Now imagine this: in November the candidate trailing in the polls wins an upset victory — but all of the districts where he does much better than expected use touch-screen voting machines. Meanwhile, leaked internal e-mail from the companies that make these machines suggests widespread error, and possibly fraud. What would this do to the nation?
Unfortunately, this story is completely plausible. (In fact, you can tell a similar story about some of the results in the 2002 midterm elections, especially in Georgia.) Fortune magazine rightly declared paperless voting the worst technology of 2003, but it’s not just a bad technology — it’s a threat to the republic.
First of all, the technology has simply failed in several recent elections. In a special election in Broward County, Fla., 134 voters were disenfranchised because the electronic voting machines showed no votes, and there was no way to determine those voters’ intent. (The election was decided by only 12 votes.) In Fairfax County, Va., electronic machines crashed repeatedly and balked at registering votes. In the 2002 primary, machines in several Florida districts reported no votes for governor.
And how many failures weren’t caught? Internal e-mail from Diebold, the most prominent maker of electronic voting machines (though not those in the Florida and Virginia debacles), reveals that programmers were frantic over the system’s unreliability. One reads, “I have been waiting for someone to give me an explanation as to why Precinct 216 gave Al Gore a minus 16022 when it was uploaded.” Another reads, “For a demonstration I suggest you fake it.”
Computer experts say that software at Diebold and other manufacturers is full of security flaws, which would easily allow an insider to rig an election. But the people at voting machine companies wouldn’t do that, would they? Let’s ask Jeffrey Dean, a programmer who was senior vice president of a voting machine company, Global Election Systems, before Diebold acquired it in 2002. Bev Harris, author of “Black Box Voting” (www.blackboxvoting.com), told The A.P. that Mr. Dean, before taking that job, spent time in a Washington correctional facility for stealing money and tampering with computer files.

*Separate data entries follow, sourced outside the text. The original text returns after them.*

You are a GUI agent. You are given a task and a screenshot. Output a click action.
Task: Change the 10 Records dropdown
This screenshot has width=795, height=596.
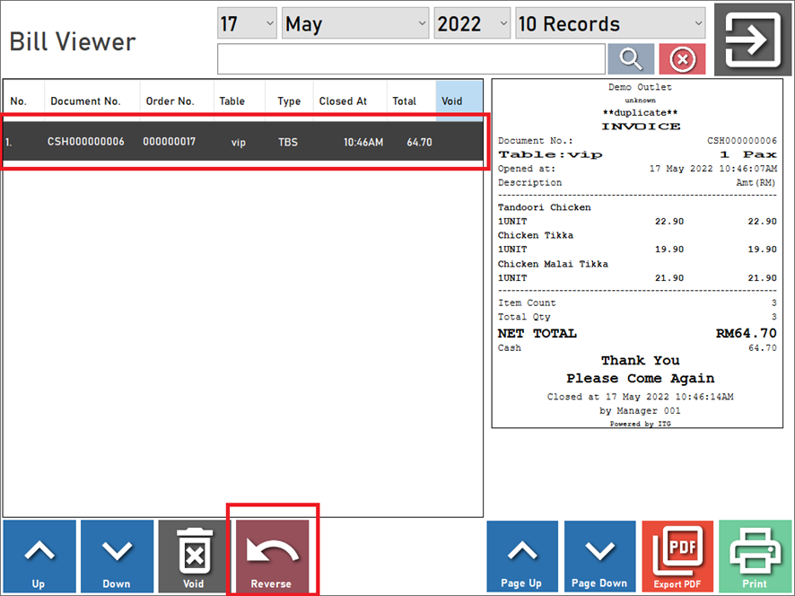610,23
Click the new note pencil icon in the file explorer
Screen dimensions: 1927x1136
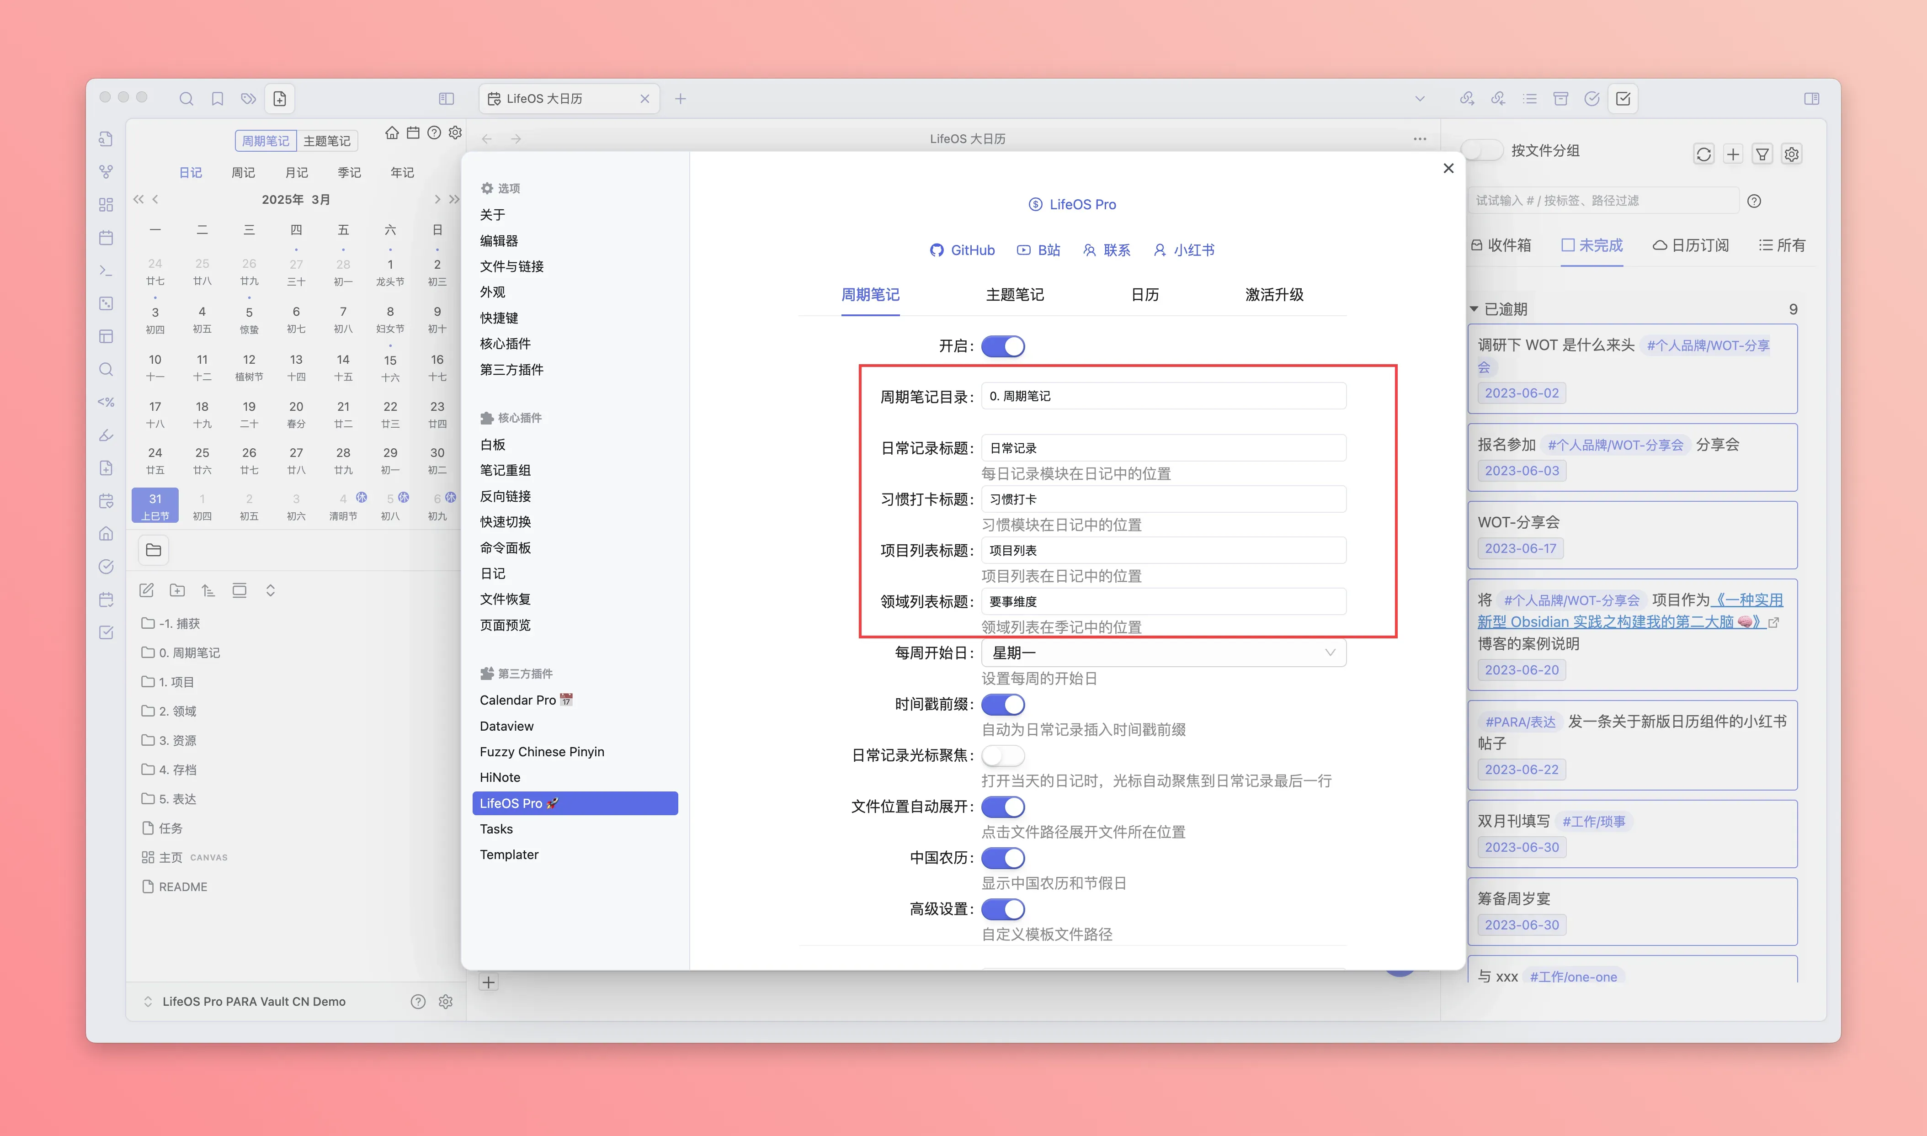[146, 590]
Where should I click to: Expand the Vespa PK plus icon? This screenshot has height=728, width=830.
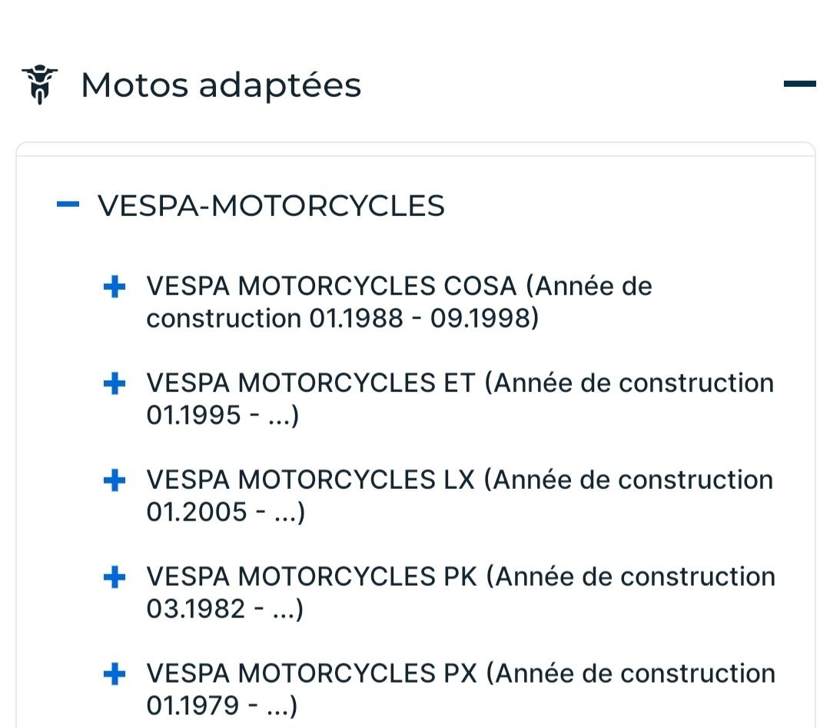pyautogui.click(x=115, y=577)
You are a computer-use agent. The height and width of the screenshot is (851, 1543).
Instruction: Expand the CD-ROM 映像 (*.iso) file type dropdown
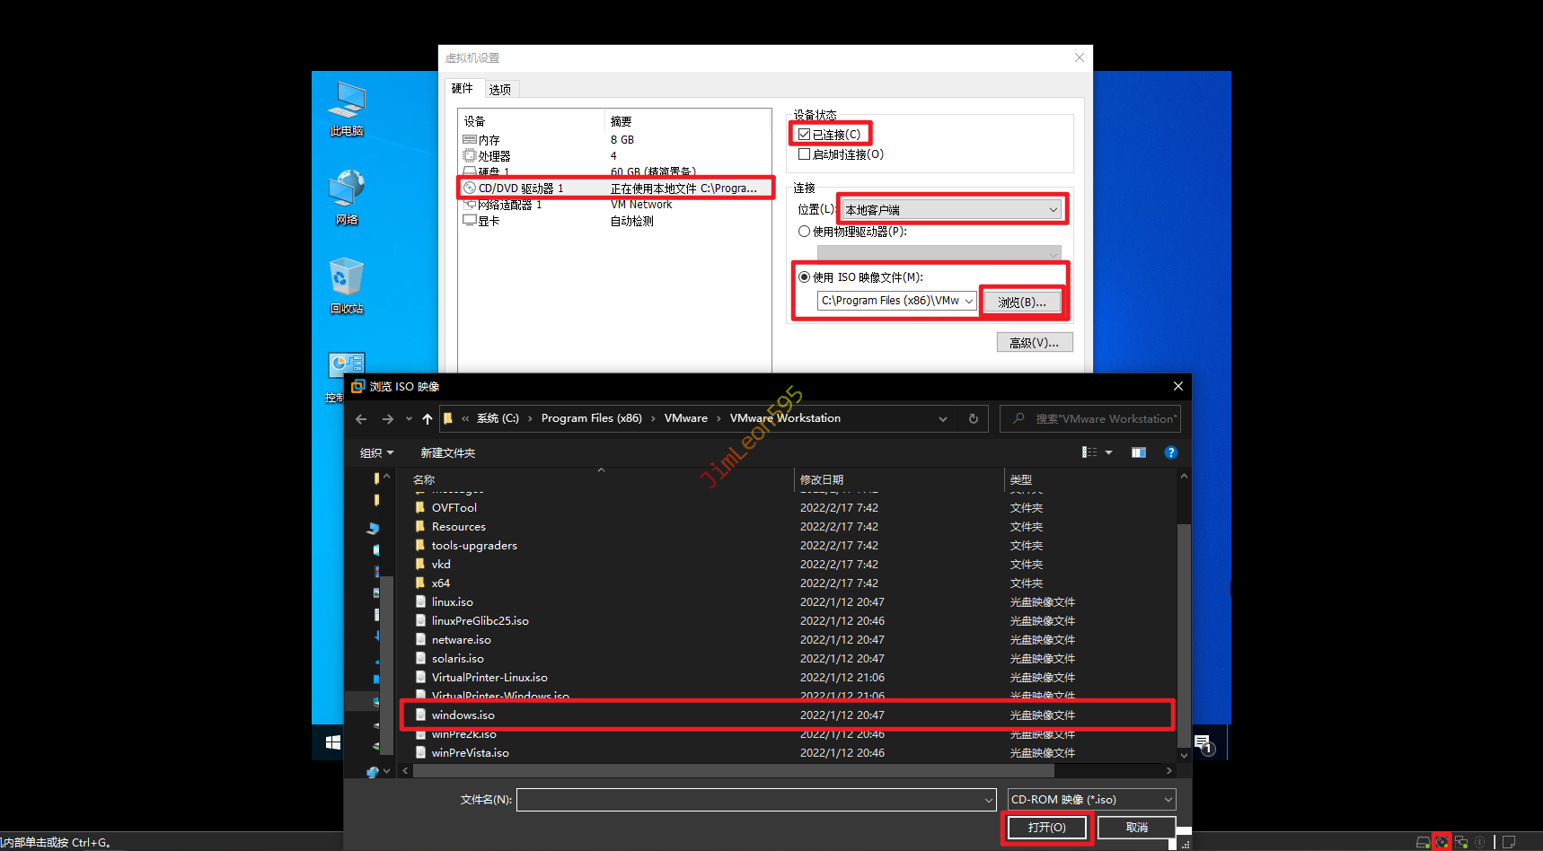(x=1091, y=800)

Questionable programmers aside, even a cursory look at the behavior of the major voting machine companies reveals systematic flouting of the rules intended to ensure voting security. Software was modified without government oversight; machine components were replaced without being rechecked. And here’s the crucial point: even if there are strong reasons to suspect that electronic machines miscounted votes, nothing can be done about it. There is no paper trail; there is nothing to recount.
So what should be done? Representative Rush Holt has introduced a bill calling for each machine to produce a paper record that the voter verifies. The paper record would then be secured for any future audit. The bill requires that such verified voting be ready in time for the 2004 election — and that districts that can’t meet the deadline use paper ballots instead. And it also requires surprise audits in each state.
I can’t see any possible objection to this bill. Ignore the inevitable charges of “conspiracy theory.” (Although some conspiracies are real: as yesterday’s Boston Globe reports, “Republican staff members of the U.S. Senate Judiciary Committee infiltrated opposition computer files for a year, monitoring secret strategy memos and periodically passing on copies to the media.”) To support verified voting, you don’t personally have to believe that voting machine manufacturers have tampered or will tamper with elections. How can anyone object to measures that will place the vote above suspicion?
What about the expense? Let’s put it this way: we’re spending at least $150 billion to promote democracy in Iraq. That’s about $1,500 for each vote cast in the 2000 election. How can we balk at spending a small fraction of that sum to secure the credibility of democracy at home?